Limits with the natural logarithm

[Yankel]

Hello

I have three limits to calculate, based on a given limits. What I know is:

\[\lim_{x\rightarrow 0}\frac{ln(1+x)}{x}=1\]

And based on this, I need to find (without L'Hopital rule), the following:

\[\lim_{x\rightarrow 0}\frac{ln(1-x)}{x}\]

\[\lim_{x\rightarrow 0}\frac{ln(1+x^{2})}{x}\]

\[\lim_{x\rightarrow 0}\frac{ln(1+2x)}{x}\]

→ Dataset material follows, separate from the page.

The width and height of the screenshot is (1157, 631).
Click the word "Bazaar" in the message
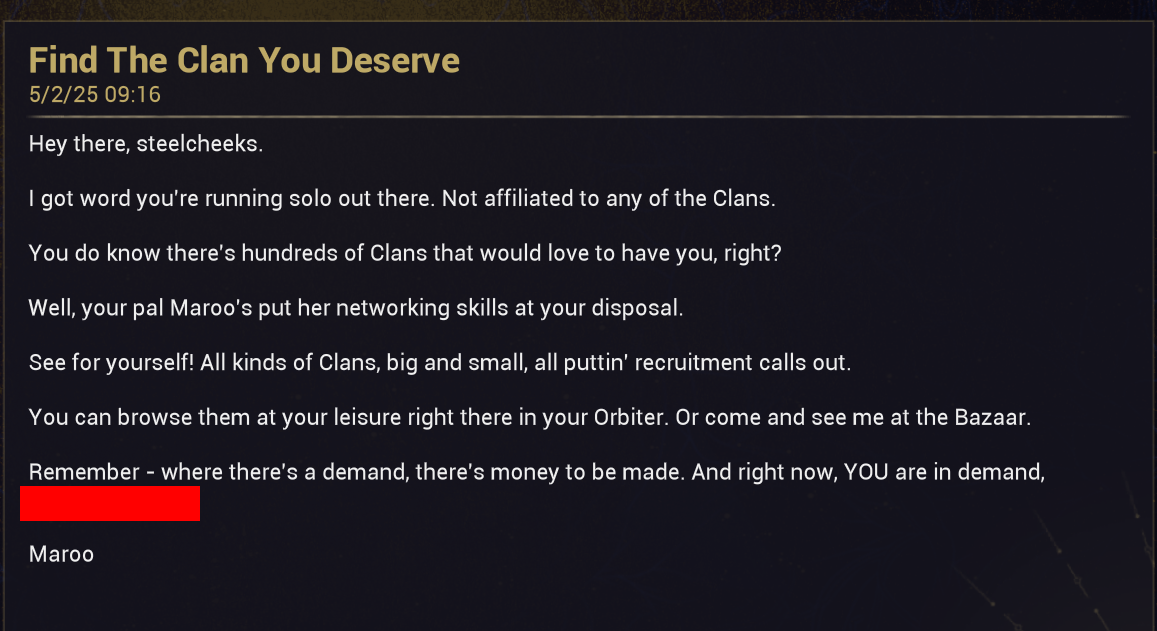(992, 417)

I can't figure out the technique of moving from the known limits to the ones I need to find.

Thank you in advance !

 

[Dethrone]

Hi Yankel,

you can try using change of variables for all of them, i.e $u=-x$ for the first one, $u=x^2$ for the second one, etc.

 

[Greg]

Ok, so we're given $\lim_{x\to0}\frac{\log(1+x)}{x}=1$ and we have

$$\lim_{x\to0}\frac{\log(1-x)}{x}=\lim_{x\to0}\frac{\log(1+(-x))}{x}=-\lim_{x\to0}\frac{\log(1+(-x))}{-x}$$

Can you compute it now? Can you make progress on the others, both with this method and by using substitution as Rido12 suggested?

 

[Yankel]

So simple once you see an example...

Thank you !